Para Óscar de Barros “o que torna tudo mais complicado é a distância”, porque tem a família e os projectos musicais no Norte e o trabalho no Sul. “Gostava de subir, mas não quero ir para a cidade, gostava de ir para o interior, para um sítio onde as pessoas não tenham grandes acessos à saúde, um sítio onde pudesse fazer a diferença”, remata.

A motivação deste médico reside mesmo aí, no poder fazer a diferença ao ajudar alguém e é com a interacção com as pessoas que vai mantendo esta energia e satisfação no trabalho.

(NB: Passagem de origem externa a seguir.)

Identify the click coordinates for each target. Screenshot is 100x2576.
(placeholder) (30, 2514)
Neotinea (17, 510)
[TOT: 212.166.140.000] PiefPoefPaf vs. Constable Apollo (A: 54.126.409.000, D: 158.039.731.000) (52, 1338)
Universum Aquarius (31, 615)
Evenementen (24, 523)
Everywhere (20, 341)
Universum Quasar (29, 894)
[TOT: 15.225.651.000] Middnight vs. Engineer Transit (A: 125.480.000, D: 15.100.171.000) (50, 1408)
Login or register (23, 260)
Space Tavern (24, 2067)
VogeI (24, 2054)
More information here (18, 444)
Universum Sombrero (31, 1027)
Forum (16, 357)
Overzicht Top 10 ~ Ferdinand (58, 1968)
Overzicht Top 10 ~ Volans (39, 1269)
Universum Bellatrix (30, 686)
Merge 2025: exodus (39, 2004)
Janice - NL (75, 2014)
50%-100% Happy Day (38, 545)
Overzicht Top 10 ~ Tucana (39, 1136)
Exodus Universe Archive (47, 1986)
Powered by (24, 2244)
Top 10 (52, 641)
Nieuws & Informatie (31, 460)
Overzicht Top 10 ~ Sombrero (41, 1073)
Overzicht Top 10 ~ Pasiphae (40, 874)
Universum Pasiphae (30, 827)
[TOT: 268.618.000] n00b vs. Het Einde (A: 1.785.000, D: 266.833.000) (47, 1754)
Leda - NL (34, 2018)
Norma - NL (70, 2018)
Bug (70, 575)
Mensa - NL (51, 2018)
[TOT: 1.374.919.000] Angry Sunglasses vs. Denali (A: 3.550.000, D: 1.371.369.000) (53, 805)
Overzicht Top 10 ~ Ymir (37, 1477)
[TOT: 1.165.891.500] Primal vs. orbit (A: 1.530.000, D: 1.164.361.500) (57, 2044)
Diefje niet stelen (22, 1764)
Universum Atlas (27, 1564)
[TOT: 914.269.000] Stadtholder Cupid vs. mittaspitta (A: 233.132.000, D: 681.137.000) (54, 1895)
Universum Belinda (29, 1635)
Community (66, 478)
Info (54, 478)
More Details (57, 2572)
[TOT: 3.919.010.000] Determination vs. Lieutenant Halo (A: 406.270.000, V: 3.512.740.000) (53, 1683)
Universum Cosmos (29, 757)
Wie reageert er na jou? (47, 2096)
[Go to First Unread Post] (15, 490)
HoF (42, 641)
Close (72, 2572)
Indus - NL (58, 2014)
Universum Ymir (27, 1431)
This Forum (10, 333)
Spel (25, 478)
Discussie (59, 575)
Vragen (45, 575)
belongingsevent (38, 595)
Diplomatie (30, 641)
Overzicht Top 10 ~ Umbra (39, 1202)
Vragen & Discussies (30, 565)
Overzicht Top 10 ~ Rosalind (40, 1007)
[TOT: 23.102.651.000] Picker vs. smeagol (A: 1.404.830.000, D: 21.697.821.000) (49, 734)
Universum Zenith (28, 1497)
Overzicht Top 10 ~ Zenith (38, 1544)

“Cresci no Norte e nunca assisti a passarem fome e, às vezes, saio do centro de saúde e acabo por ficar para aí uma hora a falar com as pessoas sobre a experiência delas. Porque aqui havia os campos e pouco mais, as pessoas viviam da terra e é uma realidade, que embora se assemelhe a alguns sítios no Norte, com a qual não cresci”, lembra.

Música dividiu escolhas e agora é mais uma das paixões que preenche a agenda

A música foi uma das áreas que dividiu Óscar de Barros quando teve de escolher o que queria seguir. Sempre teve uma “ligação muito grande à música”, funcionando como “um refúgio”, tendo inclusive realizado formação musical clássica. Ao entrar para a faculdade, começou a interessar-se por um estilo de música mais tradicional, aprendendo a tocar outros instrumentos, como a “gaita de foles e percussões tradicionais”.

Actualmente, participa na “Cabra Çega”, uma banda de groove folk, criada em 2012, em Braga; e também na Drusuna, um grupo de folk pagão, criado em 2011.

“Sempre que a nossa banda ia em concertos era porreiro porque íamos, na maioria das vezes, para terras pequenas e acabávamos por conhecer as pessoas de lá e, lá está, acabava por me dar o mesmo prazer que tenho no consultório, que é conhecer as pessoas, aquilo que fazem, os problemas que têm, o que é preciso fazer, o que se pode fazer, partilhar experiências e vivências e isso dá-me uma pica enorme”, revela.

“A minha vida é esta: Sou médico três dias por semana, sou músico, sou pai e sou marido. É uma grande confusão, mas sinto-me realizado assim”, garante.